Tahap berukutnya adalah melakukan (act). “Melakukan” dalam artinya yang fundamental adalah mengerakkan (to act) setiap aspek insaniahnya sehingga menghasilkan pragma (amal). Islam mempunyai doktrin tentang amal yang menjadi kewajiban umum (fardhu’ain) bagi muslim yang digelar dalam; amr bin ma’ruf wa ‘I nahy ‘an-il-munkar). Dalam konteks “melakukan“ sudah barang tentu setiap konsepsi “dualisme” dalam diri manusia harus ditolak.
Tahap terakhir meliputi (consentir) yang dapat dimengerti sebagai “manerima,” membuat “setuatu” menjadi miliknya sendiri. “Menyetujui” itu meliputi keniscayaan universalitas Islam (doktrin dan aturan) yang bukan dalan kerangka “penerimaan obtektif” belaka tatapi terhayati; Keniscayaan universal yang melekat dalam subjetivitasnya.
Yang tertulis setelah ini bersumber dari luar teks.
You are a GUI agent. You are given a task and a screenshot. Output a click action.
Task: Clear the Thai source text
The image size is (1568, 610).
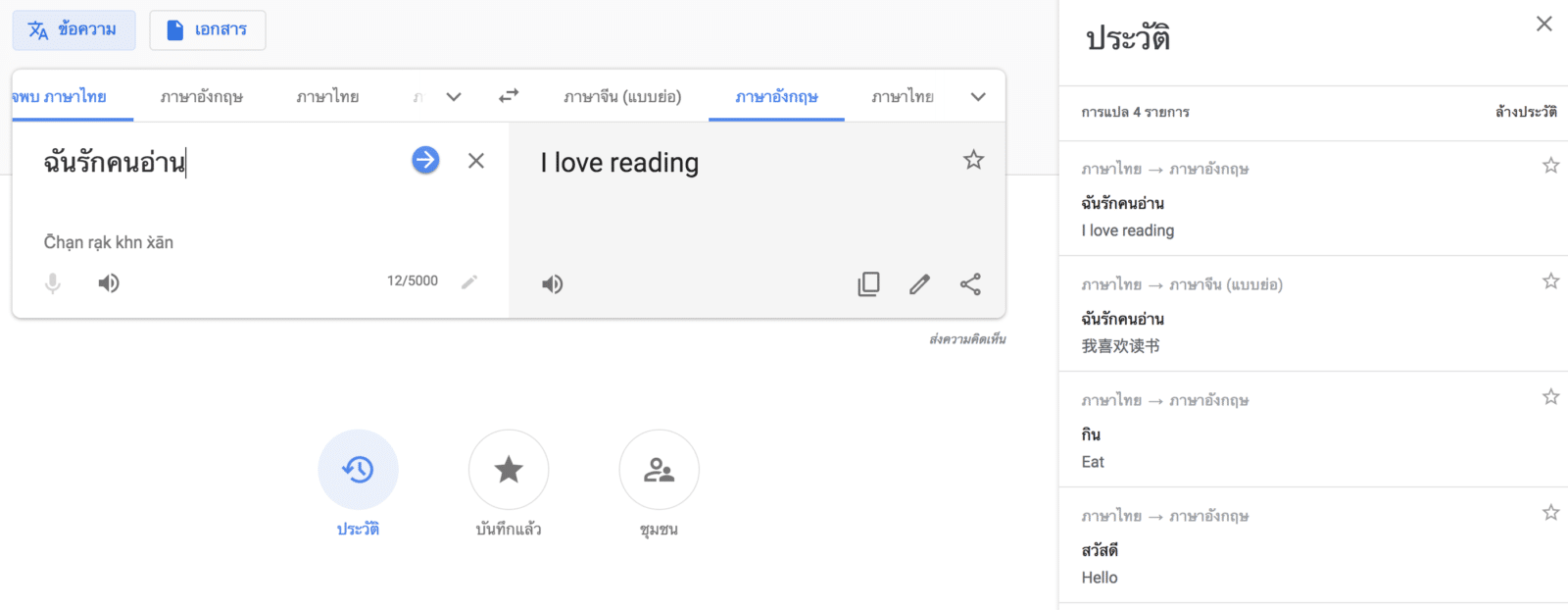476,161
Al-Qur’an menggambarkan keadaan manusia yang demikian itu dalam suatu pernyataan;
Mereka apabila diseru Allah dan Rasul-Nya supaya Rasul mengadili diantara mereka, mereka datang dengan ucapan, sami’na wa atho’na, “kami dengar dan kami taat”(Q.S. 24: 51). Mereka inilah yang menerima Islam dengan sepenuh hati (Q.S. 2: 208; 4: 125) dan mereka orang-orang yang menerima Al-Qur’an secara keseluruhan, tanpa ragu-ragu dan mengambil sebagiannya dengan meninggalkan sebagian yang lain (Q.S. 13: 36). Mereka cukupkan perilakunya dengan Al-Qur’an dan bukan memanipulir Al-Qur’an untuk mengumbar hawa nafsunya sendiri.
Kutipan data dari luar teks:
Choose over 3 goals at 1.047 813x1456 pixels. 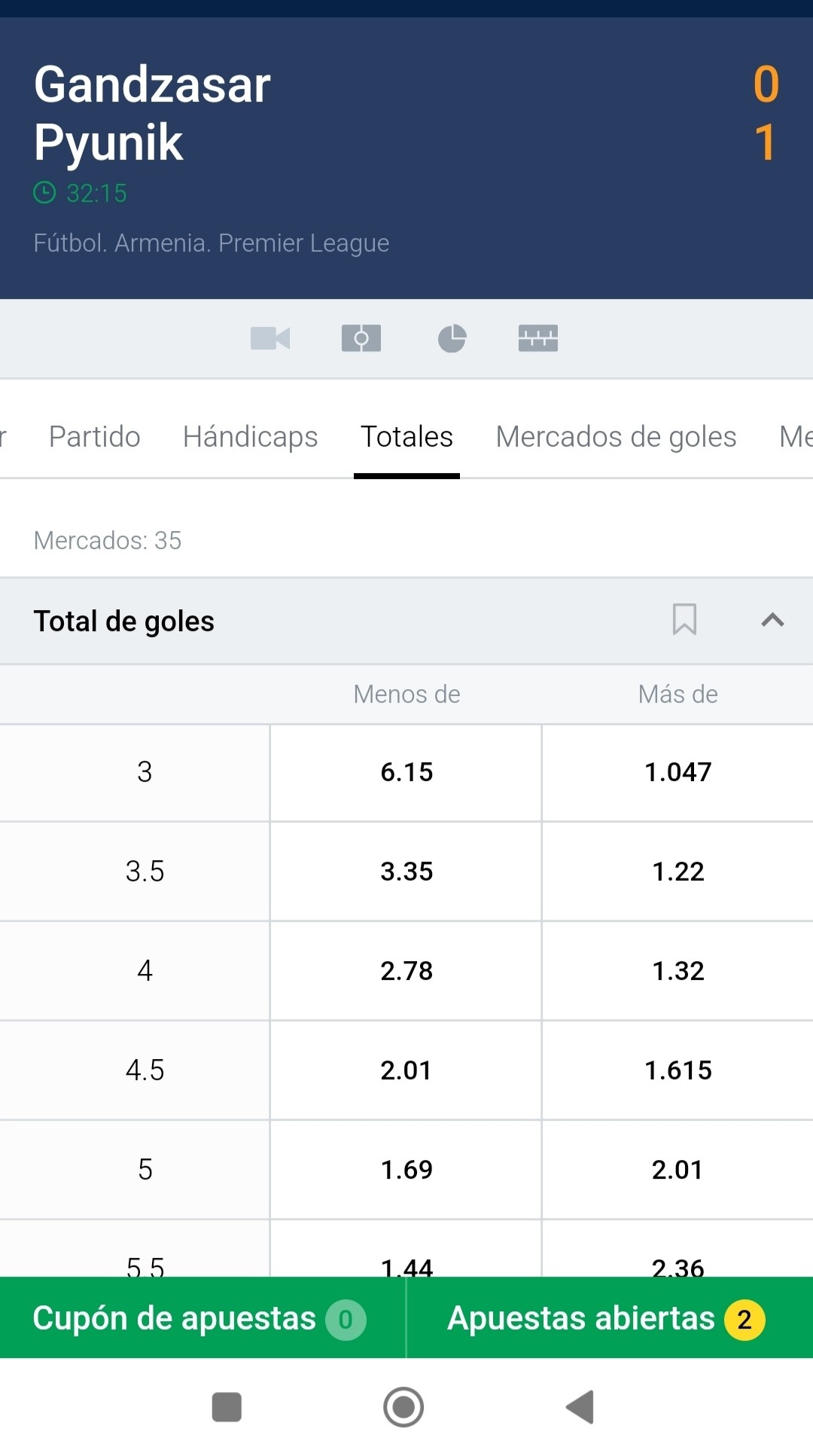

Seluruh proses penahapan ini pada akhirnya akan bermuara pada “kebebasan,” bukan dalam arti yang absolut, tetapi berpijak pada dataran manusiawi. Manusia yang bebas secara sadar dapat menyalurkan inisiatif dan kreasinya serta mampu mengkonstantir pada setiap transformasi natural, dan terutama transformasi sosÙ‡al. Dengan demikian mereka adalah manusia-manusia yang secara representatif mampu memerankan diri sebagai pemegang amanah khalifah fil ard. Dari dataran inilah umat Islam mampu menggelar tata kehidupan dan peradaban baru yang dinamis dan ekspansif.
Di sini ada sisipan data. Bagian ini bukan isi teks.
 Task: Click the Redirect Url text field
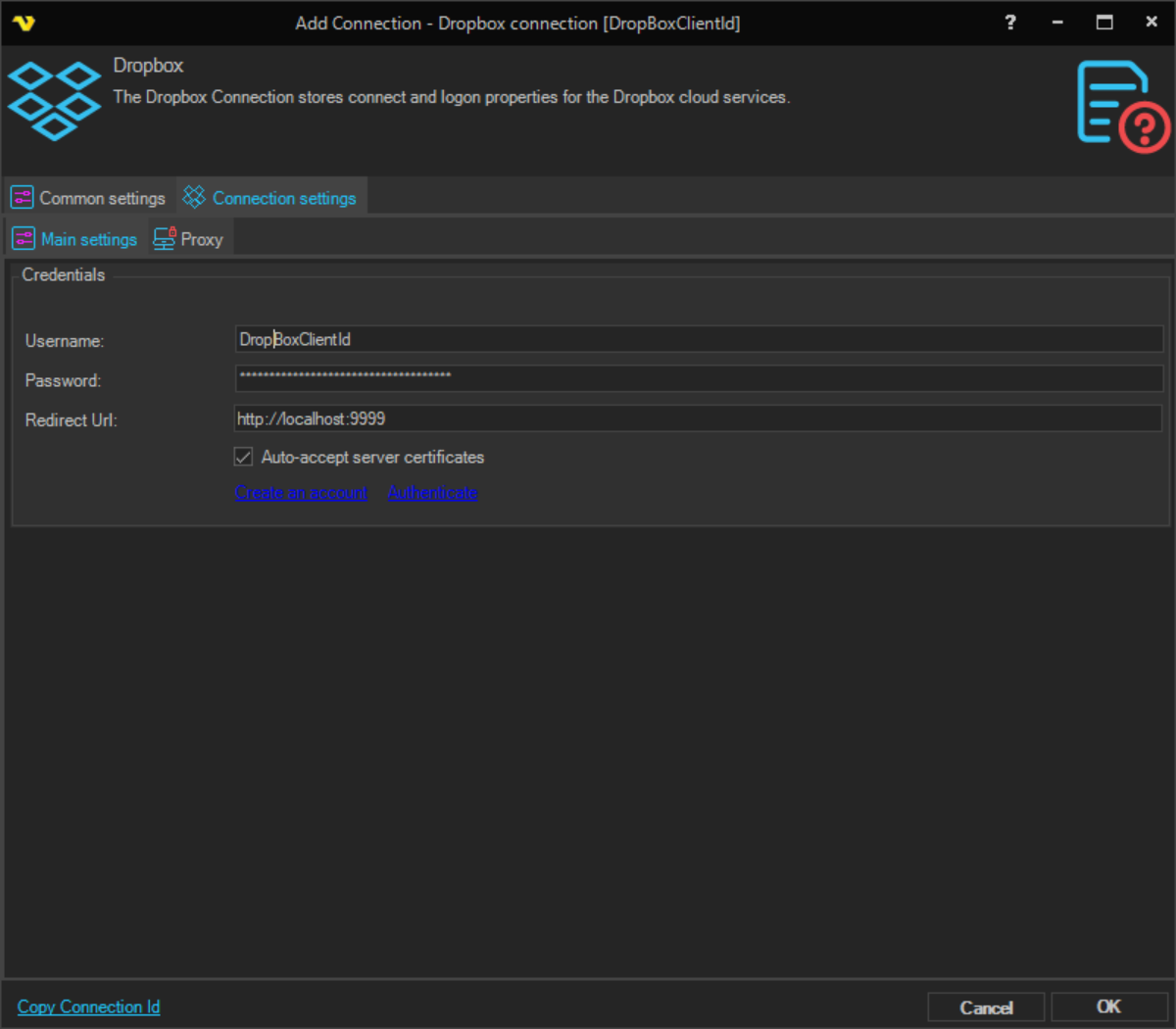(x=698, y=418)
Keadaan-keadaan yang demikian itu telah ada pada pribadi-pribadi sahabat, tabi’in atau katakanlah umat Islam yang awal. Sehingga ketika mereka melakukan ekspansi (atau lebih tepatnya dakwah) terlihat suatu mobilitas dan semangat juang yang tinggi. Kenyataan umat Islam yang demikian itulah yang mendatangkan sanjungan dari Al-Qur’an:
"Kamu adalah umat yang terbaik yang dilahirkan untuk manusia, menyuruh kepada yang ma'ruf, dan mencegah dari yang munkar, dan beriman kepada Allah. Sekiranya Ahli Kitab beriman, tentulah itu lebih baik bagi mereka, di antara mereka ada yang beriman, dan kebanyakan mereka adalah orang-orang yang fasik." (Q.S. Ali Imran [3]: 110)
Itulah mengapa, jika ditelusuri secara seksama bagaimana wujud peninggalan peradaban Islam yang paling agung itu, dengan perspektif materialis, tetap tidak diketemukan apa-apa kecuali Masjid Nabawi di Madinah. Warisan peradaban Islam pada zaman itu tidak terdiri atas bangunan-bangunan mati, tetapi keberadaan manusia-manusia shaleh, seperti kehidupan para sahabat, yang melalui buah pikiran, akhlaq dan sejarahnya orang-orang yang hidup di zaman ini tetap mendapatkan pelajaran dan hikmah darinya.